Konstantin Schmidt von Knobelsdorf

    Aus Lexikon Erster Weltkrieg

    preußischer General; * 13. Dezember 1860 , † 1. September 1936


    1878 Eintritt in die Armee; Abschluss der Kriegsakademie; 1904-08 Chef des Generalstabs des 10. Armeekorps; 1908-11 Kommando über das 4. Garderegiment zu Fuß; 1911 Ernennung zum Generalmajor, 1912 zum Oberquartiermeister. Bei Ausbruch des Ersten Weltkriegs setzte die Heeresleitung Schmidt von Knobelsdorf als Stabschef der 5. Armee (Wilhelm von Preußen) ein. 1915 wurde er in dieselbe Position bei der neu gebildeten Heeresgruppe Deutscher Kronprinz versetzt, die die französische Herbsoffensive in der Champagne zurückschlug. Anschließend übernahm er die strategische Planung für den Einsatz der Heeresgruppe beim Angriff auf Verdun.
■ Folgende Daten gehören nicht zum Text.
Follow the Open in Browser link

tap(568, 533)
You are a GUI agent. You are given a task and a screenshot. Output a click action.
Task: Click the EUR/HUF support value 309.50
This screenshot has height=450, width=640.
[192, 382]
Als dieser scheiterte, modifizierte er - in Kooperation mit Falkenhayn - die Ziele; er wollte die französische Armee nun ausbluten lassen. Da die deutschen Verluste massiv anwuchsen, wurde Schmidt von Knobelsdorf zum 10. Armeekorps versetzt. 1918 Ernennung zum General der Infanterie; 1919 Abschied aus der Armee.